Hunter-Liggett is where my buddy Paul and his squad initiated a firefight with a huge brahma bull. The bull chased his whole squad off the hill they were on...then slowly strutted away with his cows.
We were at Hunter-Liggett when the night sky lit up like the noonday son. Across the Command Post area, LT Abad had awakened in the dark; his Coleman lantern had run out of gas. He decided to re-fill it without getting out of his sleeping bag. The lantern was still hot and the fill hole is not very large and lying on your back half in, half out of your sleeping bag is not the preferred method for refilling a lantern.
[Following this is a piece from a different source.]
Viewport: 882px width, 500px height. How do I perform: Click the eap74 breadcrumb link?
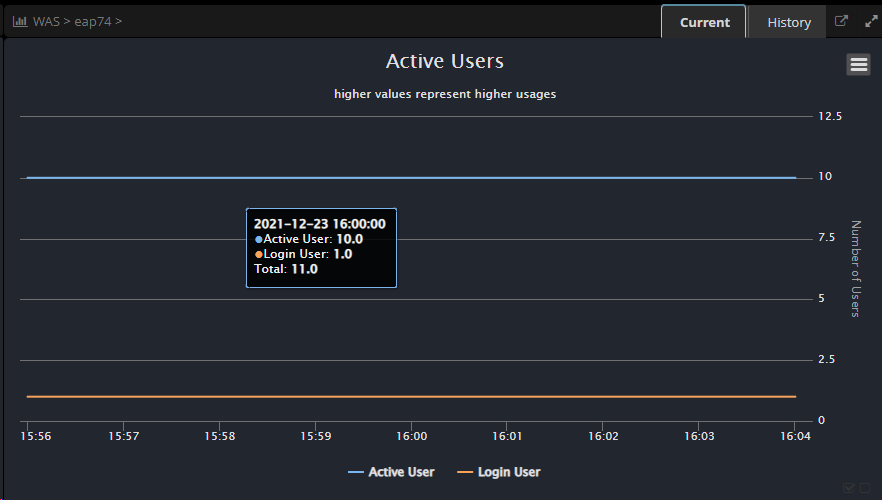pyautogui.click(x=93, y=21)
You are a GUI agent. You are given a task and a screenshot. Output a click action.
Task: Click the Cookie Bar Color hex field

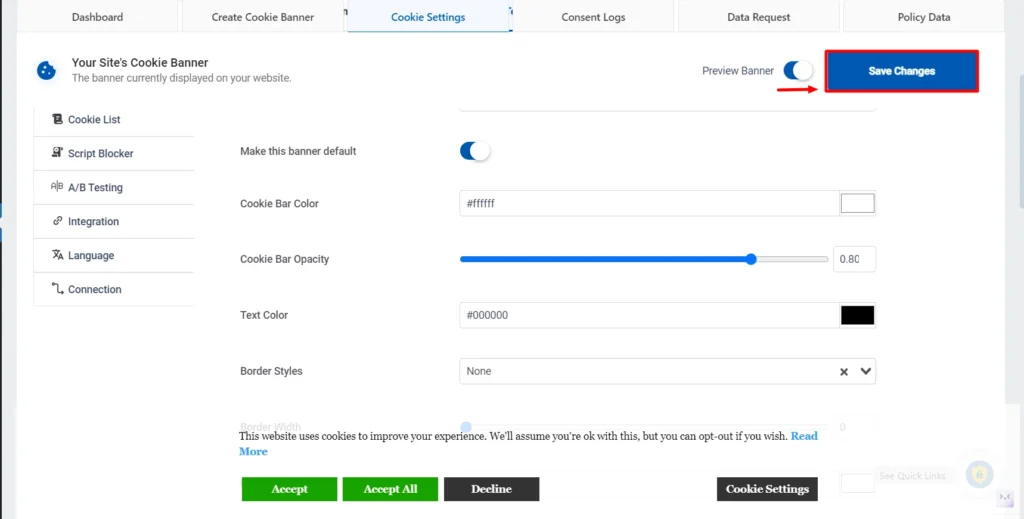(647, 204)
In fact, there are numerous safety bulletins warning against refilling hot lanterns, about filling any lantern insided a tent, and being up and mobile close to a fire extinguisher and other handy tips that Abad, the Arab, the Sheik of the burning tent ignored. Yep, the gas spilled, flashed, and set the whole dang thing on fire; tent, cots, clothing, field gear, weapons, radios, and all the unauthorized cans of chili, pork and beans, tamales, soup (which continued to cook off and explode like little grenades for an hour or more), and whatever else was in the tent.
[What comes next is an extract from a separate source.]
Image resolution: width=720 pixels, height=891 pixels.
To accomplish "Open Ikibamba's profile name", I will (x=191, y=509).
I have written numerous articles about H-L over the last few years, on JU or Blogster, or both, because just one heck of a lot of things happened there.
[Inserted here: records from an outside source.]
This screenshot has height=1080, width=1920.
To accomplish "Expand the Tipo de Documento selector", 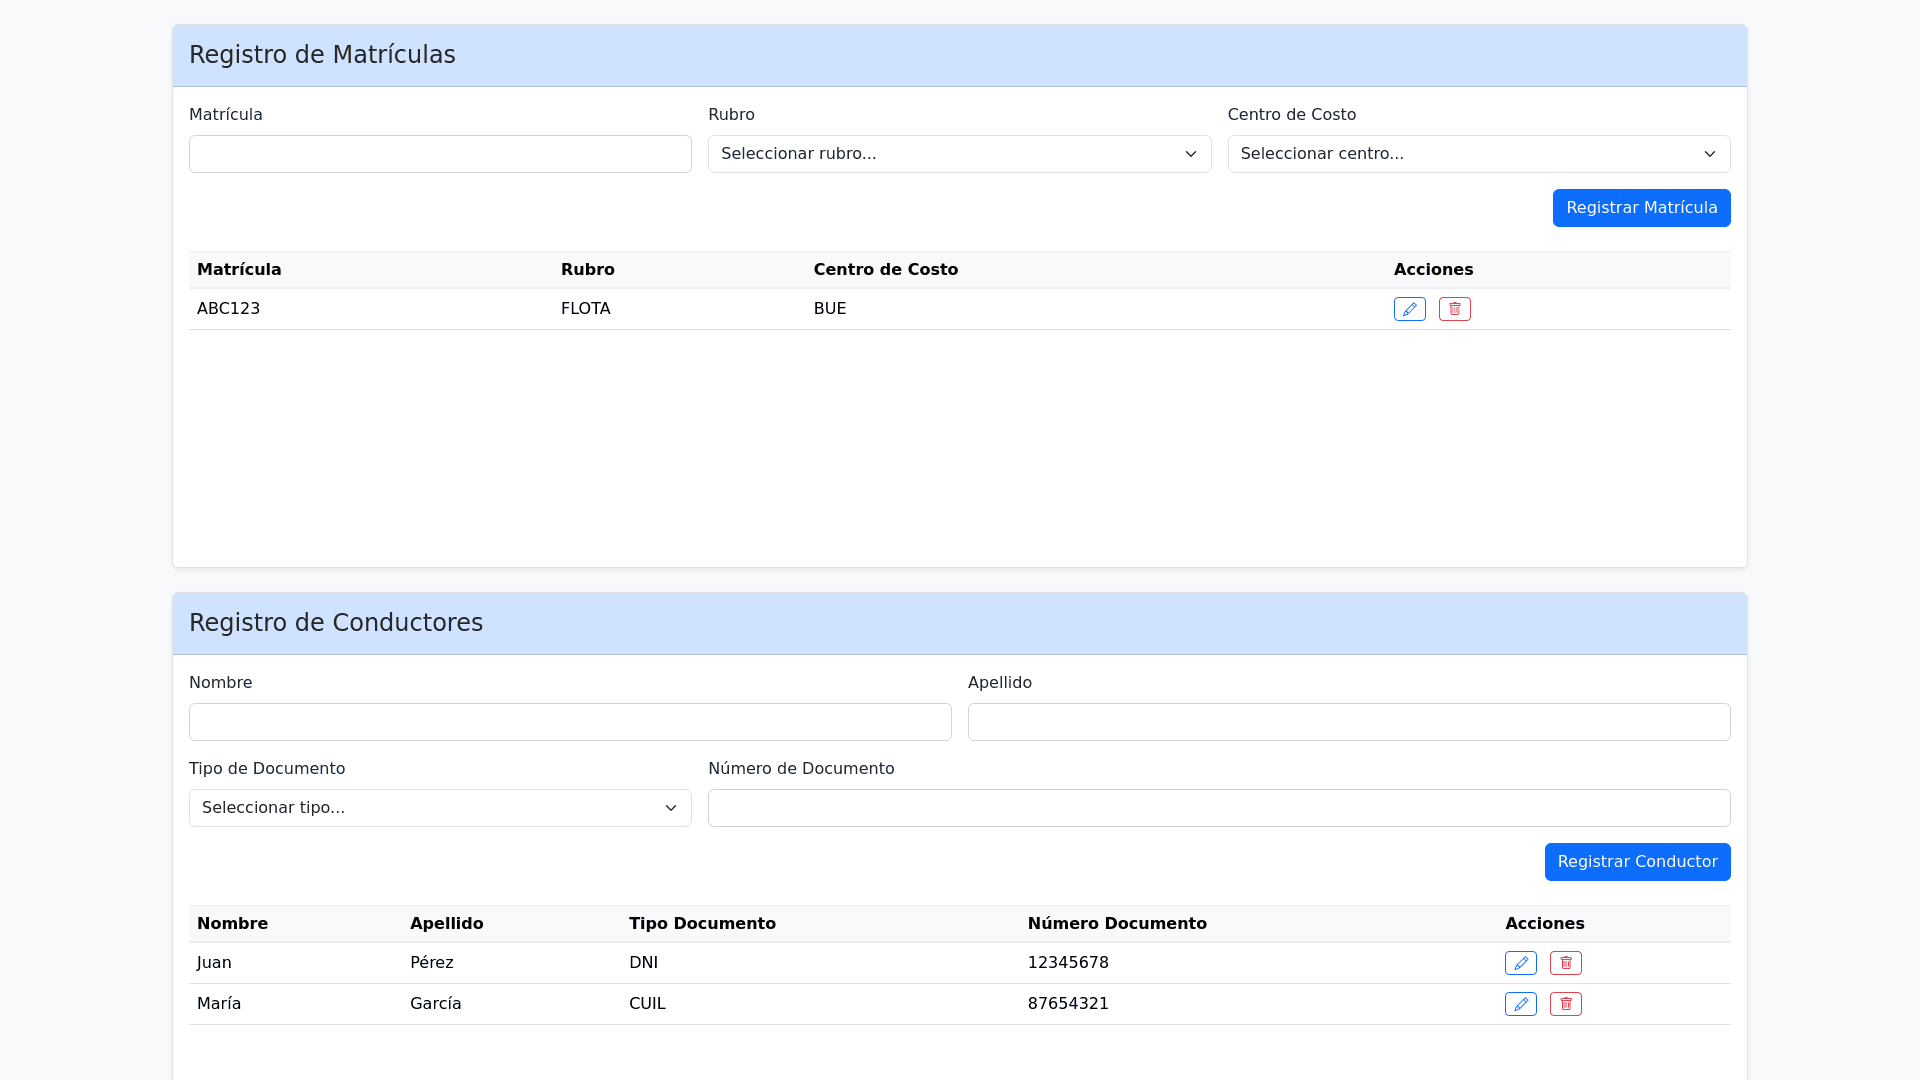I will click(440, 808).
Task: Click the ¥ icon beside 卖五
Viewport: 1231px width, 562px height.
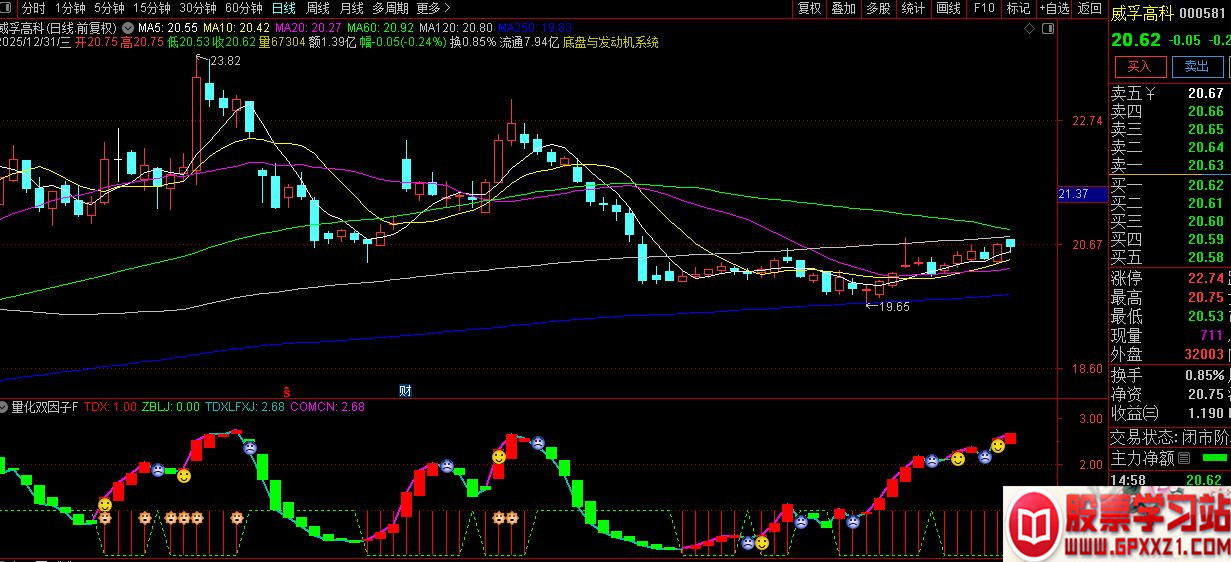Action: pos(1151,94)
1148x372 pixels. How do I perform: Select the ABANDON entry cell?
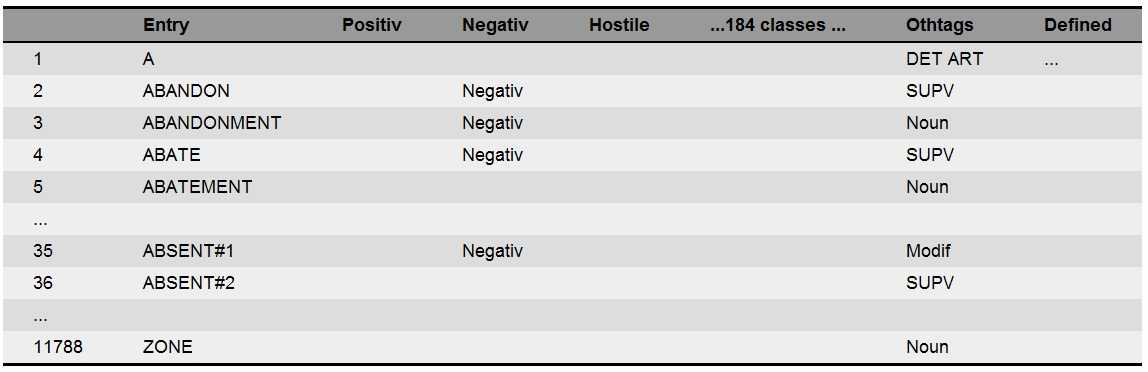coord(186,91)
So, there I was, watching a great movie, "We Were Soldiers" when I got a creepy feeling. LTC Moore told A Company to send machine guns to cover the creek bed and as they ran into the creek bed to set up the guns I thought, "I've put guns on that creek bed!" At other times I felt that I had sat beside that clearing...climbed that hill...looked up that mountain. And it turned out that I had...the "We Were Soldiers" action scenes were shot primarily at Hunter-Liggett. How 'bout dat!?
It is a little thing, I guess, but it was kinda cool to think that those actors were humping ground where real soldiers had trained for years, preparing to hump them thar far off hills.
Apart from the training memories: the cold nights, the hot days, the long walks up steep hills, C-rations, rough trails, and sleepless nights that stretched into sleepless days and nights and days and nights; Hunter-Liggett is a beautiful patch of the coastal hills and mountains (part of the golden rolling hills I wrote about the other day). There are huge old black oak trees there, some of the tallest I have ever seen; natural creeks (dry and wet), and grassy meadows ringed with scrub oak and eucalyptus trees. I really liked it there.
And now I can say that me and ol' Mel and ol' Sam and ol' Barry have humped the same hills...well, I didn't have the option of calling in a stunt double...and I didn't have a catering crew to provide the meals...and I didn't get to head to the motel at night...oh well...we were in the same place anyway.